ROCKY HILL, Conn. (WTNH)– A tradition for Connecticut veterans looks very different this year, due to the pandemic.
It’s called “Stand Down,” named for the time when combat is over and troops can relax. For Roy Anthony Williams, that happened a while ago.
“I got out of the service 49 years ago,” Williams remembered. “We got spit on because we were baby killers.”
Attitudes have changed since the Vietnam War. This event is all about helping veterans.
“Personal need items, clothing as well as Covid-19 testing and flu shots at no charge for our veterans,” said Connecticut Veterans Affairs Commissioner Thomas Saadi.
Some things are even homemade, like cold weather gear from the American Legion Auxiliary.
“We do all hats and scarves, and they’re homemade,” said North Haven resident Ruth Morgan. “When they were all here, there were times when we did, like, 2,000.”
They are not all here this year, however. Usually veterans crowd the state VA grounds in Rocky Hill for things like free haircuts and dental work.
None of that can happen now due to the coronavirus pandemic. Only 45 vets at a time were allowed in to wander the handful of booths.
As empty and quiet as things were in person, there were many things happening online. Seminars and classes on a variety of topics. That is a change the Department of Veterans Affairs has had to make over the past few months.

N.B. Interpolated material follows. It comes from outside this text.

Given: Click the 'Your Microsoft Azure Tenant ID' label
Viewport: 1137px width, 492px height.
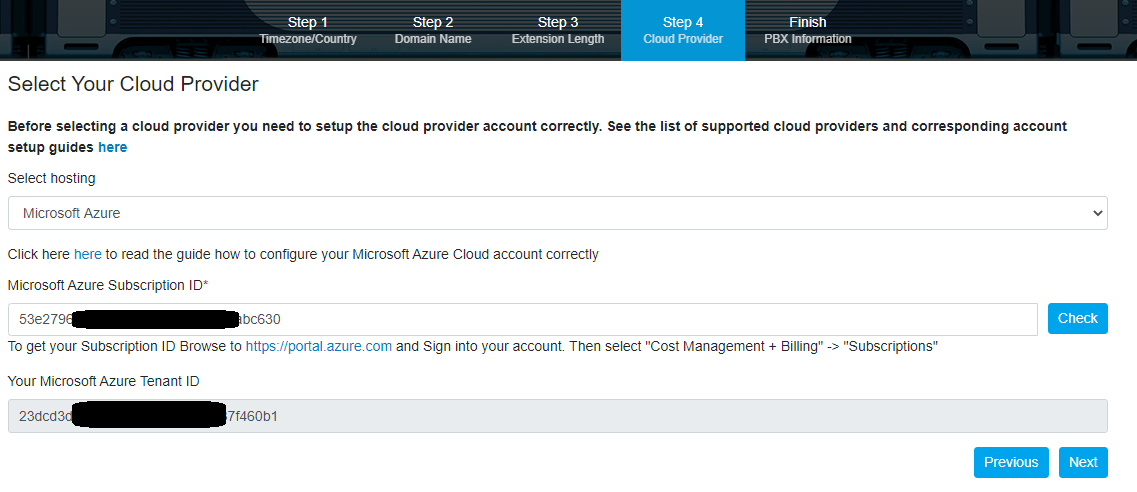Looking at the screenshot, I should (x=104, y=381).
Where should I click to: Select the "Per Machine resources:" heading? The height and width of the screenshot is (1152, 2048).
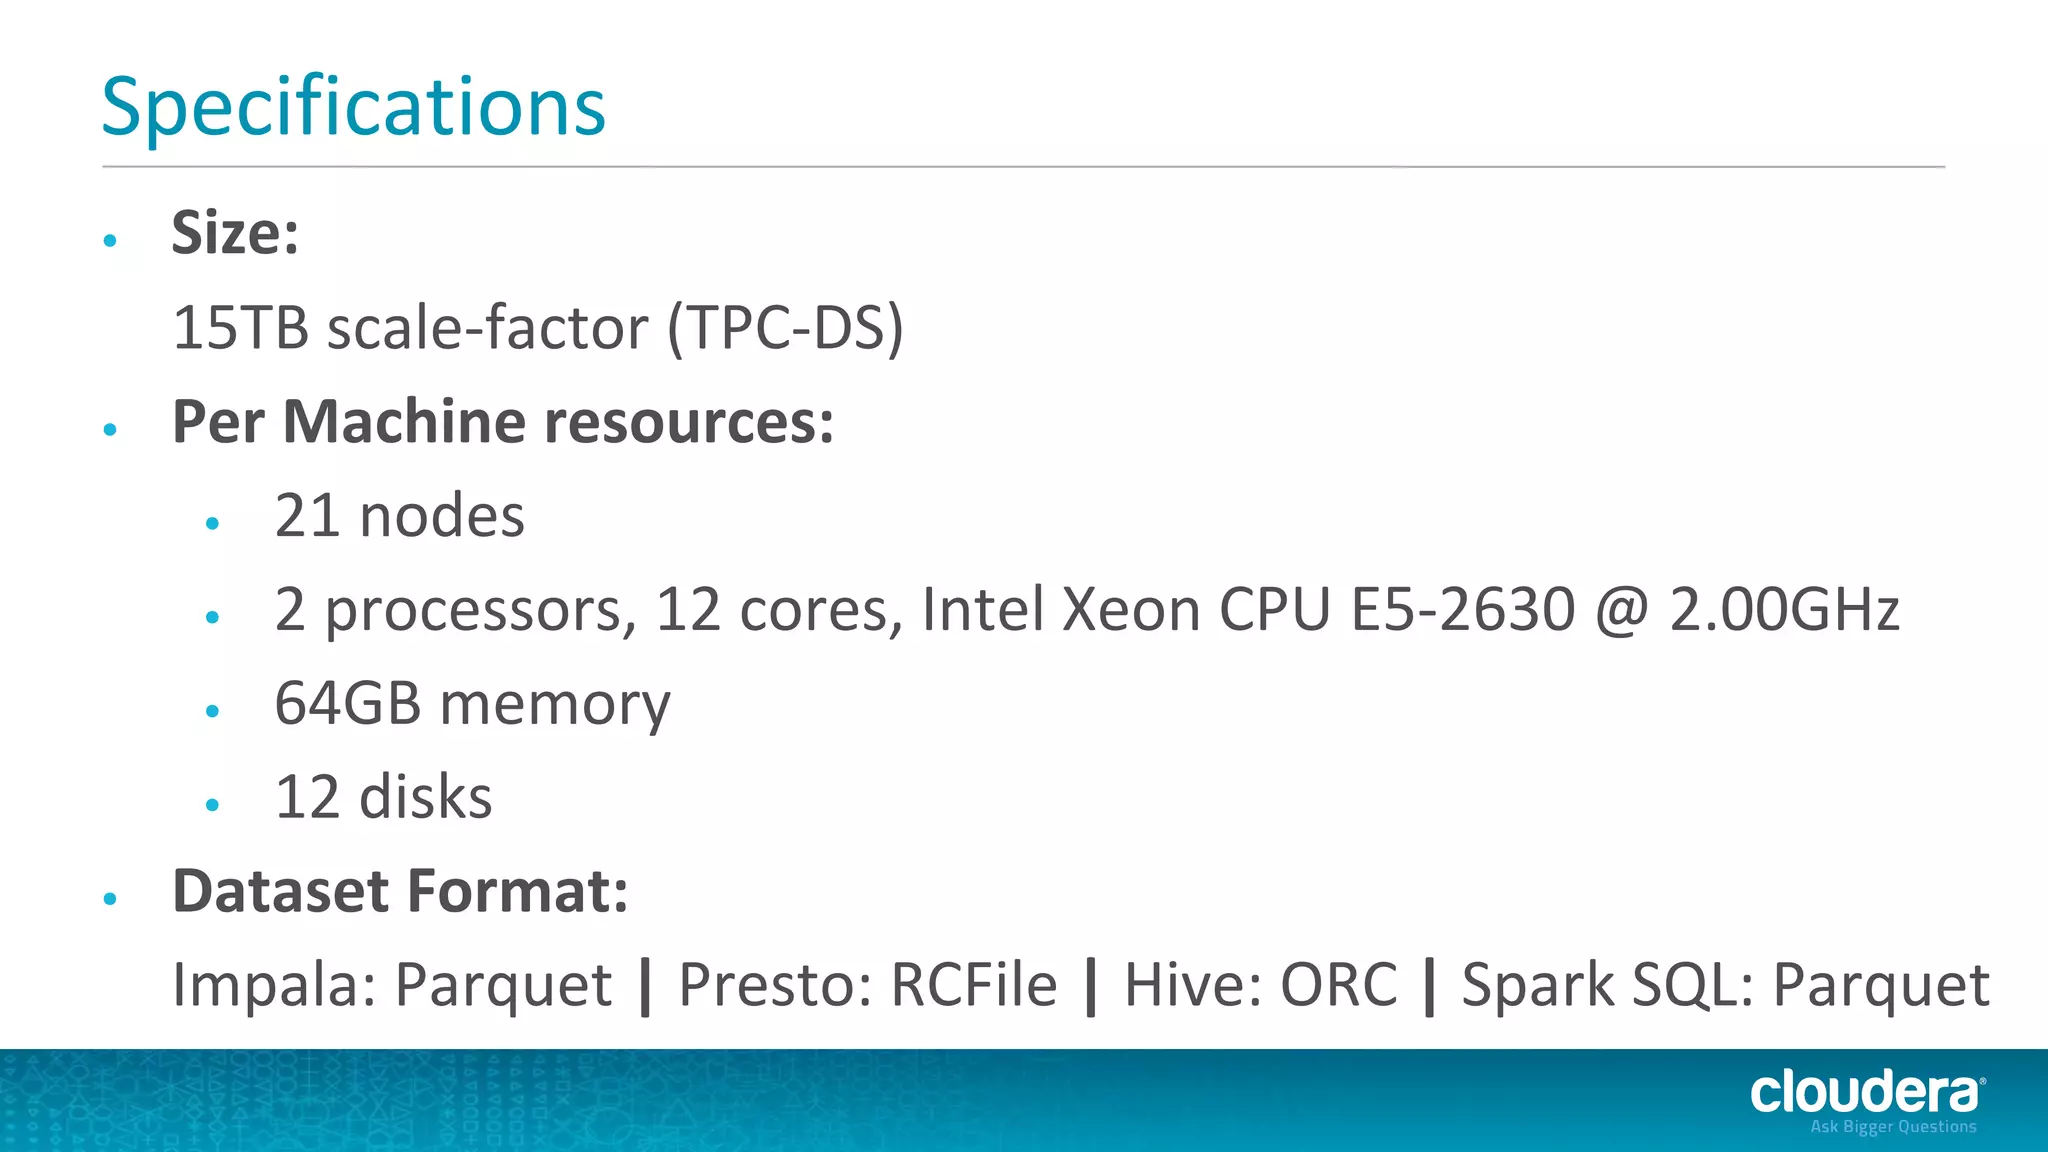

“You know, we’ve been able to help veterans with their service-connected disability compensation claims, and some of our more senior veterans and their surviving spouses with their pension,” explained Veterans service provider Anne Mosher.
She was a combat medic in Desert Storm. She knows the sacrifices these men and women made, no matter what war they were in.
“It’s still nice to be appreciated,” said Williams, showing off some of what he picked up. “See, you could tell, I needed a backpack, and I got one. See? God provides.”
Hopefully, the whole country does for those who fought to keep us free.